Below are the records; repeat them in full, exactly.

| Exercise materials |
+++

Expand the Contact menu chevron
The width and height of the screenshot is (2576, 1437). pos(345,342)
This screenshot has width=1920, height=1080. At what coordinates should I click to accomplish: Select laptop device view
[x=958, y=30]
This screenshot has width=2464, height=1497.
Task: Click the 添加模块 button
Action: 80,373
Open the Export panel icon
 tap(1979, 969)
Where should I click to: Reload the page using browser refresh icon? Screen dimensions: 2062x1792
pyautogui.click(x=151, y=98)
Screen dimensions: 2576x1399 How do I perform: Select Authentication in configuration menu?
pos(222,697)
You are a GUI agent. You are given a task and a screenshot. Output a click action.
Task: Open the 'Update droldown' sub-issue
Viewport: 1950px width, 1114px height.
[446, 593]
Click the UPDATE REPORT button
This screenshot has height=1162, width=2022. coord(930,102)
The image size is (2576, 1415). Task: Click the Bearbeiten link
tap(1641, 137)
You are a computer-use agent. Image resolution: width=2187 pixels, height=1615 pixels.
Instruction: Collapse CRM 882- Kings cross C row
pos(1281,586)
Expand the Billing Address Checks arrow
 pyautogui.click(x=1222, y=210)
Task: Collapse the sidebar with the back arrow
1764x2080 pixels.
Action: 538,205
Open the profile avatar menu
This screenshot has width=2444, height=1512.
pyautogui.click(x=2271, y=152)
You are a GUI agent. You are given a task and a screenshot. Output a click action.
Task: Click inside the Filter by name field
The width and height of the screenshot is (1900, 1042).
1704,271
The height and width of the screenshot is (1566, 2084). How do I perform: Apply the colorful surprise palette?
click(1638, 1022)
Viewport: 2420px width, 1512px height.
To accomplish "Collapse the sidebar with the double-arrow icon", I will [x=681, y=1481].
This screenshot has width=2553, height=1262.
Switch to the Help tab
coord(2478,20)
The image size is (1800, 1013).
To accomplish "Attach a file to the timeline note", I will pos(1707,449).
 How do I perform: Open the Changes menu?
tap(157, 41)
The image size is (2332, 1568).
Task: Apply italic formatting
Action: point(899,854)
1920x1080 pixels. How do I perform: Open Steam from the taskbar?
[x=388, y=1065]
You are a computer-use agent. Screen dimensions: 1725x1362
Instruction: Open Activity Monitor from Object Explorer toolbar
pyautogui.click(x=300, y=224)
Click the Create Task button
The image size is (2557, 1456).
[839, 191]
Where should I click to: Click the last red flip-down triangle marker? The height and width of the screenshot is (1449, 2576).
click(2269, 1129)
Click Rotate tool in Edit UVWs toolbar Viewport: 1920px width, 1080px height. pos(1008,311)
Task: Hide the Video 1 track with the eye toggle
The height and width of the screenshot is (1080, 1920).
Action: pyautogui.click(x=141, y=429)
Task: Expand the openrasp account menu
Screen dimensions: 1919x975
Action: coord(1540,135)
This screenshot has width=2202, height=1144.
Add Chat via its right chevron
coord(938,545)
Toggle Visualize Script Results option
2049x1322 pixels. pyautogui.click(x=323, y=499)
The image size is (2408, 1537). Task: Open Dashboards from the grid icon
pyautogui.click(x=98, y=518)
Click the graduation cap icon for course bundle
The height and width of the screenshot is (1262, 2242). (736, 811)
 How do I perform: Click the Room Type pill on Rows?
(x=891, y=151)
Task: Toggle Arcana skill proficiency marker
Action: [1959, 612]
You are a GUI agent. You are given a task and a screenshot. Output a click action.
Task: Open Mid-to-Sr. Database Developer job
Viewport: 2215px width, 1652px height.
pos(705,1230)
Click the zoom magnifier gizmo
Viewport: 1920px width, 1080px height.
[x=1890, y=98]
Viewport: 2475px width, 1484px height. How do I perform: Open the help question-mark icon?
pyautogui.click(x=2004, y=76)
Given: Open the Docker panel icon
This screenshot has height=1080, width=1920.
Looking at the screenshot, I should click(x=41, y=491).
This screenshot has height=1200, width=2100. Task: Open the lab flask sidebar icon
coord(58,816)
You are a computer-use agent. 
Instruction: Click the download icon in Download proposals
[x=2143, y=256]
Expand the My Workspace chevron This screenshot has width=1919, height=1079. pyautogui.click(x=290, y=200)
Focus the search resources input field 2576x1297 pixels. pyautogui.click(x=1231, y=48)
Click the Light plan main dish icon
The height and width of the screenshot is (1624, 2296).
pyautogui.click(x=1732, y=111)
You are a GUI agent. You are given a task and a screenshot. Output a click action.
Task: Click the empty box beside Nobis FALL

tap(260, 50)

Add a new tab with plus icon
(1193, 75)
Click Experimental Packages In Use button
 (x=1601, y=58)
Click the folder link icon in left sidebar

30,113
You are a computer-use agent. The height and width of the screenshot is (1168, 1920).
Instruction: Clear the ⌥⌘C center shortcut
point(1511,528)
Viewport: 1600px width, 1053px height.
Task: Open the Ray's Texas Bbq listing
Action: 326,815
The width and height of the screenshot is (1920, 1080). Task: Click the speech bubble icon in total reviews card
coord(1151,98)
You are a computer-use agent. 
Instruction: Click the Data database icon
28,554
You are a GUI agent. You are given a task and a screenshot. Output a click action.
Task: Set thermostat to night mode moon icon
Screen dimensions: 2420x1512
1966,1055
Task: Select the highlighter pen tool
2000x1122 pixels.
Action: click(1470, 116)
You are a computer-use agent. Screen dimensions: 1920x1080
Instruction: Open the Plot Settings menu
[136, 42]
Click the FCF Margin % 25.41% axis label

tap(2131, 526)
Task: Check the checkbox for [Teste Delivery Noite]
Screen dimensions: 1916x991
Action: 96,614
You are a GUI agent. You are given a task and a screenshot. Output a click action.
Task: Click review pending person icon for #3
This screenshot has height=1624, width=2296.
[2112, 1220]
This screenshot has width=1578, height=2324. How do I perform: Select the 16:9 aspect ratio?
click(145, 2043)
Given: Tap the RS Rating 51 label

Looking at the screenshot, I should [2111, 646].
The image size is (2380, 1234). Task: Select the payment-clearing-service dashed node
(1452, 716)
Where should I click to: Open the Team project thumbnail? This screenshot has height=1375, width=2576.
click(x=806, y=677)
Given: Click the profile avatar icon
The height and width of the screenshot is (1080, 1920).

+++

| Output of the exercise |
Expand the Contact menu chevron
The width and height of the screenshot is (2576, 1437). pos(345,342)
This screenshot has width=1920, height=1080. At what coordinates should I click to accomplish: Select laptop device view
[x=958, y=30]
This screenshot has width=2464, height=1497.
Task: Click the 添加模块 button
Action: 80,373
Open the Export panel icon
 tap(1979, 969)
Where should I click to: Reload the page using browser refresh icon? Screen dimensions: 2062x1792
pyautogui.click(x=151, y=98)
Screen dimensions: 2576x1399 How do I perform: Select Authentication in configuration menu?
pos(222,697)
You are a GUI agent. You are given a task and a screenshot. Output a click action.
Task: Open the 'Update droldown' sub-issue
Viewport: 1950px width, 1114px height.
[446, 593]
Click the UPDATE REPORT button
This screenshot has height=1162, width=2022. coord(930,102)
The image size is (2576, 1415). Task: Click the Bearbeiten link
tap(1641, 137)
You are a computer-use agent. Image resolution: width=2187 pixels, height=1615 pixels.
Instruction: Collapse CRM 882- Kings cross C row
pos(1281,586)
Expand the Billing Address Checks arrow
 pyautogui.click(x=1222, y=210)
Task: Collapse the sidebar with the back arrow
1764x2080 pixels.
Action: 538,205
Open the profile avatar menu
This screenshot has width=2444, height=1512.
pyautogui.click(x=2271, y=152)
You are a GUI agent. You are given a task and a screenshot. Output a click action.
Task: Click inside the Filter by name field
The width and height of the screenshot is (1900, 1042).
1704,271
The height and width of the screenshot is (1566, 2084). How do I perform: Apply the colorful surprise palette?
click(1638, 1022)
Viewport: 2420px width, 1512px height.
To accomplish "Collapse the sidebar with the double-arrow icon", I will [x=681, y=1481].
This screenshot has width=2553, height=1262.
Switch to the Help tab
coord(2478,20)
The image size is (1800, 1013).
To accomplish "Attach a file to the timeline note", I will pos(1707,449).
 How do I perform: Open the Changes menu?
tap(157, 41)
The image size is (2332, 1568).
Task: Apply italic formatting
Action: point(899,854)
1920x1080 pixels. How do I perform: Open Steam from the taskbar?
[x=388, y=1065]
You are a computer-use agent. Screen dimensions: 1725x1362
Instruction: Open Activity Monitor from Object Explorer toolbar
pyautogui.click(x=300, y=224)
Click the Create Task button
The image size is (2557, 1456).
[839, 191]
Where should I click to: Click the last red flip-down triangle marker? The height and width of the screenshot is (1449, 2576).
click(2269, 1129)
Click Rotate tool in Edit UVWs toolbar Viewport: 1920px width, 1080px height. pos(1008,311)
Task: Hide the Video 1 track with the eye toggle
The height and width of the screenshot is (1080, 1920).
Action: pyautogui.click(x=141, y=429)
Task: Expand the openrasp account menu
Screen dimensions: 1919x975
Action: coord(1540,135)
This screenshot has width=2202, height=1144.
Add Chat via its right chevron
coord(938,545)
Toggle Visualize Script Results option
2049x1322 pixels. pyautogui.click(x=323, y=499)
The image size is (2408, 1537). Task: Open Dashboards from the grid icon
pyautogui.click(x=98, y=518)
Click the graduation cap icon for course bundle
The height and width of the screenshot is (1262, 2242). (736, 811)
 How do I perform: Click the Room Type pill on Rows?
(x=891, y=151)
Task: Toggle Arcana skill proficiency marker
Action: [1959, 612]
You are a GUI agent. You are given a task and a screenshot. Output a click action.
Task: Open Mid-to-Sr. Database Developer job
Viewport: 2215px width, 1652px height.
pos(705,1230)
Click the zoom magnifier gizmo
Viewport: 1920px width, 1080px height.
[x=1890, y=98]
Viewport: 2475px width, 1484px height. How do I perform: Open the help question-mark icon?
pyautogui.click(x=2004, y=76)
Given: Open the Docker panel icon
This screenshot has height=1080, width=1920.
Looking at the screenshot, I should click(x=41, y=491).
This screenshot has height=1200, width=2100. Task: Open the lab flask sidebar icon
coord(58,816)
You are a computer-use agent. 
Instruction: Click the download icon in Download proposals
[x=2143, y=256]
Expand the My Workspace chevron This screenshot has width=1919, height=1079. pyautogui.click(x=290, y=200)
Focus the search resources input field 2576x1297 pixels. pyautogui.click(x=1231, y=48)
Click the Light plan main dish icon
The height and width of the screenshot is (1624, 2296).
pyautogui.click(x=1732, y=111)
You are a GUI agent. You are given a task and a screenshot. Output a click action.
Task: Click the empty box beside Nobis FALL

tap(260, 50)

Add a new tab with plus icon
(1193, 75)
Click Experimental Packages In Use button
 (x=1601, y=58)
Click the folder link icon in left sidebar

30,113
You are a computer-use agent. The height and width of the screenshot is (1168, 1920).
Instruction: Clear the ⌥⌘C center shortcut
point(1511,528)
Viewport: 1600px width, 1053px height.
Task: Open the Ray's Texas Bbq listing
Action: 326,815
The width and height of the screenshot is (1920, 1080). Task: Click the speech bubble icon in total reviews card
coord(1151,98)
You are a computer-use agent. 
Instruction: Click the Data database icon
28,554
You are a GUI agent. You are given a task and a screenshot. Output a click action.
Task: Set thermostat to night mode moon icon
Screen dimensions: 2420x1512
1966,1055
Task: Select the highlighter pen tool
2000x1122 pixels.
Action: click(1470, 116)
You are a computer-use agent. Screen dimensions: 1920x1080
Instruction: Open the Plot Settings menu
[136, 42]
Click the FCF Margin % 25.41% axis label

tap(2131, 526)
Task: Check the checkbox for [Teste Delivery Noite]
Screen dimensions: 1916x991
Action: 96,614
You are a GUI agent. You are given a task and a screenshot. Output a click action.
Task: Click review pending person icon for #3
This screenshot has height=1624, width=2296.
[2112, 1220]
This screenshot has width=1578, height=2324. How do I perform: Select the 16:9 aspect ratio?
click(145, 2043)
Given: Tap the RS Rating 51 label

Looking at the screenshot, I should [2111, 646].
The image size is (2380, 1234). Task: Select the payment-clearing-service dashed node
(1452, 716)
Where should I click to: Open the Team project thumbnail? This screenshot has height=1375, width=2576.
click(x=806, y=677)
Given: Click the profile avatar icon
The height and width of the screenshot is (1080, 1920).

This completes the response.